* Фрагмент для чтения *
──────────────────────────────

Л.М. ПЕТРОВА, кандидат филологических наук, профессор кафедры истории русской литературы 1Х-Х1Х вв., заместитель декана филологического факультета, почетный работник высшей школы
Тел. 8 (4862) 74-41-52;[email protected]
О КОМИЧЕСКОМ В «ЗАПИСКАХ ОХОТНИКА» КС. ТУРГЕНЕВА
«Записки охотника» — эта «поэтическая обвинительная речь» против рабства — раскрыли, с точки зрения общепринятого мнения, своеобразие тургеневского стиля — «сочетание обличительного содержания с мягкой, артистической формой» (Герцен). Тонкому лирику и психологу традиционно отказывали в юморе.
Цель статьи — анализ нескольких рассказов из цикла с целью выявления незаурядного комического таланта писателя как «одного из самых малых учеников» Гоголя.
Ключевые слова: Тургенев, «Записки охотника», рассказы, литературный цикл, художественный метод, стиль, поэтика, комическое, артистизм, юмор, сатира, сарказм, лиризм, обличение, оксюморон.
Если лирическая стихия «Записок охотника» не только отмечалась уже прижизненной критикой и утверждалась как отличительная особенность автора книги, то о комической струе не принято было даже упоминать, более того, тончайшему лирику отказывали совершенно в юморе, в комическом начале творчества, считая эту сторону его «ахиллесовой пятой». Это мнение «пошло от Петра Полевой, выступившего в 1885 году в «Историческом вестнике» со статьёй «Ахиллесова пята Тургенева», в которой он утверждал о том, что писатель от природы не одарён «никакою, даже и малейшей долей юмора». И даже И.А. Гончаров убеждал Тургенева: «...Вам дан нежный, верный рисунок и звуки <...> Лира и лира — вот Ваш инструмент»1.

──────────────────────────────

* Блок данных *
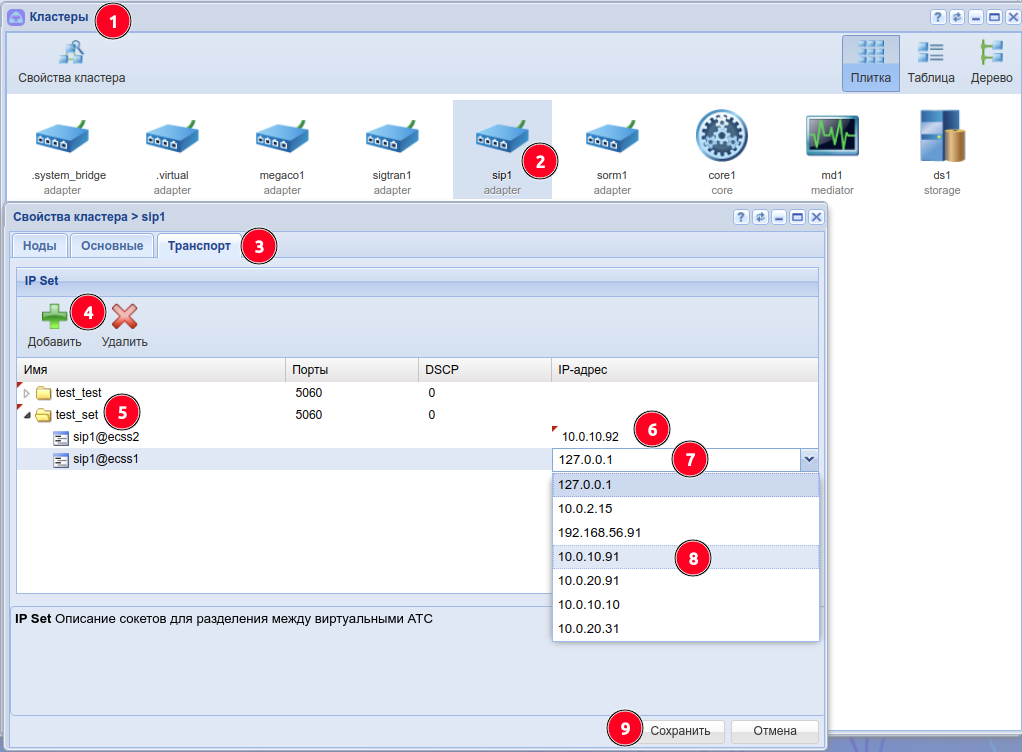Click the IP address combo box arrow
This screenshot has height=752, width=1022.
coord(809,459)
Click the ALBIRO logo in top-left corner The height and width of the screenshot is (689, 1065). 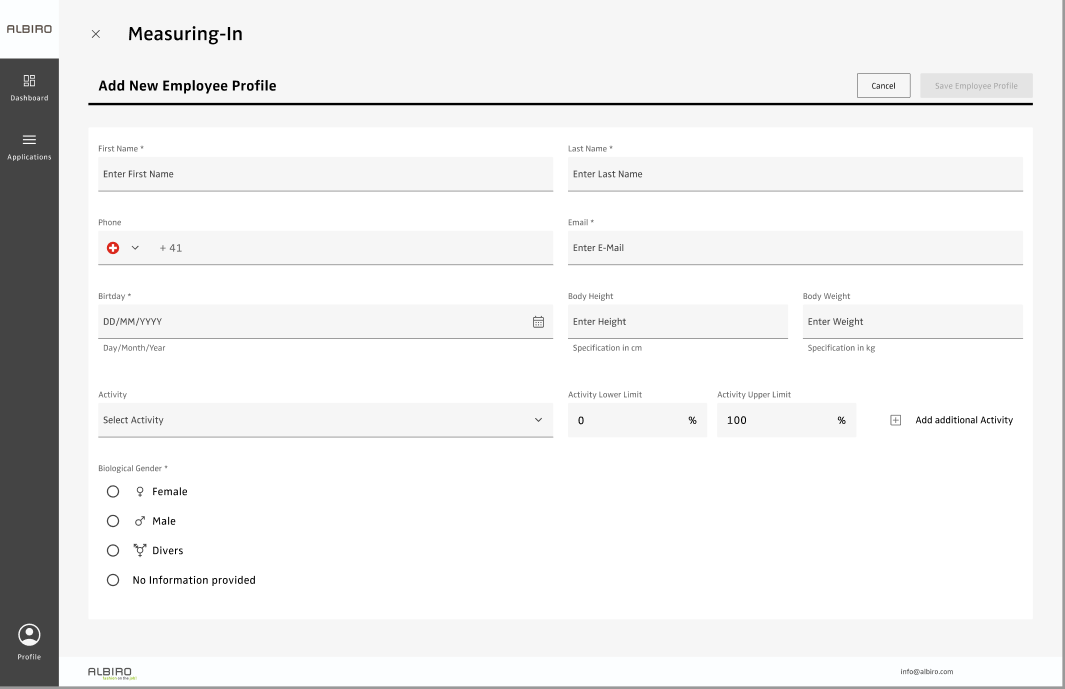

──────────────────────────────

* Задания *
• 1. Кратко перескажите абзац фрагмента о комическом в «Записках охотника», который начинается словами «Если лирическая стихия». Сохраните его главные факты.
• 2. В каком году и в каком издании, согласно фрагменту о комическом в «Записках охотника», вышла статья «Ахиллесова пята Тургенева»?

* Ответы к заданиям *
• 1. Лиризм «Записок охотника» отмечала ещё прижизненная критика. О комической струе книги не принято было даже упоминать: Тургеневу совсем отказывали в юморе и считали эту сторону его творчества «ахиллесовой пятой». Такое мнение пошло от статьи Петра Полевого «Ахиллесова пята Тургенева», опубликованной в 1885 году в «Историческом вестнике». В ней утверждалось, что писатель от природы не одарён «никакою, даже и малейшей долей юмора». Даже И.А. Гончаров убеждал Тургенева, что его инструмент — «лира и лира».

• 2. В 1885 году в «Историческом вестнике».